以下的分析基于libvirt 3.0版本。
libvirt是一套免费,开源的支持linux下的主流虚拟化管理工具,目前有大量的应用程序构建在libvirt之上,很多虚拟化产品的开发都是灵活调用libvirt的API接口去实现的。对于应用程序,libvirt提供一套非阻塞调用的框架。
涉及相关的API:
virInitialize:初始化libvirt库,主要针对多线程编程
virEventRegisterDefaultImpl:基于poll系统调用注册默认事件实现,这是一个通用实现。
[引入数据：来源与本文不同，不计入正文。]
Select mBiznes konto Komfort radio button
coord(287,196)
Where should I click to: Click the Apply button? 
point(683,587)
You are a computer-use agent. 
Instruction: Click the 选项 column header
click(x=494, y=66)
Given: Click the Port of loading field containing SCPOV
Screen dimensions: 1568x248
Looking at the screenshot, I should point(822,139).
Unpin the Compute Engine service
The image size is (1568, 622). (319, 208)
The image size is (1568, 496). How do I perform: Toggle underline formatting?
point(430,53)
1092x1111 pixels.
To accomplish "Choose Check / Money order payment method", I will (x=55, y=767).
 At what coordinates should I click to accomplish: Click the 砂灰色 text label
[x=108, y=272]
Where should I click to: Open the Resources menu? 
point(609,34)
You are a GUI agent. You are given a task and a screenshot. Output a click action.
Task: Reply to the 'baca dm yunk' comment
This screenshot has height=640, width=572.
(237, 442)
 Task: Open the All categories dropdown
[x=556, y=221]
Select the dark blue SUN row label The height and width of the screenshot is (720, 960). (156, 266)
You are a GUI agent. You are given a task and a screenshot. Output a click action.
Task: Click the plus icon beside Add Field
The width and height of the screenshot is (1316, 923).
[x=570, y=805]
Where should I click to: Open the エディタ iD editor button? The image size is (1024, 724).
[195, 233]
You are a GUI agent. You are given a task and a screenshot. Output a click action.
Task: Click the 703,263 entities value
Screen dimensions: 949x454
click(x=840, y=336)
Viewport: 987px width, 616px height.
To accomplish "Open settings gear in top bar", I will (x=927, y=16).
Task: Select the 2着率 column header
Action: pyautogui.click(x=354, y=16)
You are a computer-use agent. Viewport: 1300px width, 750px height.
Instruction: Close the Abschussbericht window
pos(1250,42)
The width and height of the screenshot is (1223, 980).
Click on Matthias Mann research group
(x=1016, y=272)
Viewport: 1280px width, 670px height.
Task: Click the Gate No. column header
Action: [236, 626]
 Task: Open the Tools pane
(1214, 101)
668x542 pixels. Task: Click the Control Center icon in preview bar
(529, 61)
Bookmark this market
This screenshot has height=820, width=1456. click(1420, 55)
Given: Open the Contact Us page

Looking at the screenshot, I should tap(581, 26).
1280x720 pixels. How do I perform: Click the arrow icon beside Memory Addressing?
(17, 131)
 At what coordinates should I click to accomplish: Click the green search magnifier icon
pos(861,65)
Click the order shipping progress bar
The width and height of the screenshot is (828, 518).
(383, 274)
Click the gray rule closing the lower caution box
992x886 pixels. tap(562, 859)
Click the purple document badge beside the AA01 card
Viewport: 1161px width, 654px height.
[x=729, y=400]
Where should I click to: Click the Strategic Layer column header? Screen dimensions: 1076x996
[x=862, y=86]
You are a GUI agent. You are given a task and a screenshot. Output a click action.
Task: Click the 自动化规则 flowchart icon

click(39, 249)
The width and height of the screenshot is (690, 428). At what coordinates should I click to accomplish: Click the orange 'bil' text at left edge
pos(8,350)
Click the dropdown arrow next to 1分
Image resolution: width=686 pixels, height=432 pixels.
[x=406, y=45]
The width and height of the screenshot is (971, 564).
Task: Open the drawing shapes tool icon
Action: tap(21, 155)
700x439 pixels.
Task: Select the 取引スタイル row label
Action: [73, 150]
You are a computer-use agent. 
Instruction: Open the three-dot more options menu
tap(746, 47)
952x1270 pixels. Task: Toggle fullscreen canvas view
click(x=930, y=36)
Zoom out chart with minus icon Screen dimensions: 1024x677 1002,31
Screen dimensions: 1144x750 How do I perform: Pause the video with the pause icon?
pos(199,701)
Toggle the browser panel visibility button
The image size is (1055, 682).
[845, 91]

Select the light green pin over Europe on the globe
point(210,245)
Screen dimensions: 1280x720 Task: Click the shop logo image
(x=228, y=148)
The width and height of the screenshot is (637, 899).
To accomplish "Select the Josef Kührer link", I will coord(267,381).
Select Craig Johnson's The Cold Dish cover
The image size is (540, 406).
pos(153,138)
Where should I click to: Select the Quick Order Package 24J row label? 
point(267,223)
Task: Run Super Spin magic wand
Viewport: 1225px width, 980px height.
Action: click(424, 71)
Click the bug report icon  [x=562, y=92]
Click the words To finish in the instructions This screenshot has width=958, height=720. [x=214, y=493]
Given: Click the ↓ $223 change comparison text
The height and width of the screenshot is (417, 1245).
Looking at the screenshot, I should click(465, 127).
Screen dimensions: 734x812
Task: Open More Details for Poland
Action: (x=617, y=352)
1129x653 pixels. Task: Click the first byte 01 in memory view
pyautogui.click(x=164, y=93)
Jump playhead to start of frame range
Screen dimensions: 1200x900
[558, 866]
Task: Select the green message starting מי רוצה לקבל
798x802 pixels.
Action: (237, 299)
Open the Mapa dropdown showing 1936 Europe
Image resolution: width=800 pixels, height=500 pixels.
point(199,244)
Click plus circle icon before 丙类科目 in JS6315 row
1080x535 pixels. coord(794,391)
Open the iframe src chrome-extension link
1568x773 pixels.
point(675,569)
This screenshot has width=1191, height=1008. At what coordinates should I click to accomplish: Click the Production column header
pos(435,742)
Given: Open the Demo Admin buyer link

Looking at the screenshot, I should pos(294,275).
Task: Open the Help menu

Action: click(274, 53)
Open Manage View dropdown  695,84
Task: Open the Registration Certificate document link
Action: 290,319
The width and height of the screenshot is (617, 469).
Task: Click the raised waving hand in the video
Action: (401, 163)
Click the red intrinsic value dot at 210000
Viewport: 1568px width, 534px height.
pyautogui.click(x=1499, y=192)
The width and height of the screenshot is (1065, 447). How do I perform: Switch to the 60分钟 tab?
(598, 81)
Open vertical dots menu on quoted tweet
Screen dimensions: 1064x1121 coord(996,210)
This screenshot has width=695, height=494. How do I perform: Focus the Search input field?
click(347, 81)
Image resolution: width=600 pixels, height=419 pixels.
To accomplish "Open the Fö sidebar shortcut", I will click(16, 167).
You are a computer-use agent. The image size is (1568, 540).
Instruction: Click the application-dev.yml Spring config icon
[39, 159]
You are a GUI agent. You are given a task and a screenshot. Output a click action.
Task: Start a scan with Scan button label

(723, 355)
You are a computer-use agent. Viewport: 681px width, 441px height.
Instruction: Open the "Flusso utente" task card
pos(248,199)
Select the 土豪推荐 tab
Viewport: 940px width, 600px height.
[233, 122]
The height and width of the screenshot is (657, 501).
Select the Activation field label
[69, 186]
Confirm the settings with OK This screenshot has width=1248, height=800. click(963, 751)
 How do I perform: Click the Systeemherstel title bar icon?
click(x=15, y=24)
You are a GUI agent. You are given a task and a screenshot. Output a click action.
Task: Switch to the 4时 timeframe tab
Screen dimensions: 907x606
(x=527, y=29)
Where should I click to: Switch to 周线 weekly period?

virEventRunDefaultImpl:循环运行事件,需要在线程中单独运行该函数
virConnectOpen:连接libvirt服务端,即libvirtd
virConnectSetKeepAlive:设置保活周期,此函数控制客户端发送keepalive消息。
相关的实现代码如下:
if (virInitialize()< 0) {
printf("callvirInitialize initialize libvirt fail\n");
return 1;
}
/* register defaultlibvirt event implement */
if (virEventRegisterDefaultImpl() < 0) { //必须
printf("failed to registerdefault event implementation\n");
return 2;
}
//创建线程去分发事件,必须
void*libvirt_thread_cb(void *data)
{
(void)data;
while (!isexit) {
virEventRunDefaultImpl();
}
pthread_exit((void*)"libvirt pthreadwill exit!!!");
return (void*)0;
}
//连接libvirt服务端,并且设计保活机制
contor =virConnectOpen(NULL);//参数为空,表示连接本地的libvirtd服务端
if (contor) {
//第二个参数,心跳发送周期; 第三个参数,心跳参数,当超过该次数时,连接断开
if (virConnectSetKeepAlive(contor, 10, 6)< 0) {
printf("failed to set connkeep alive config\n");
virConnectClose(contor);
contor = NULL;
}
}
通过以上的实现,后续就可以非阻塞调用libvirt其它的API接口,当libvirtd阻塞时,能够超时返回。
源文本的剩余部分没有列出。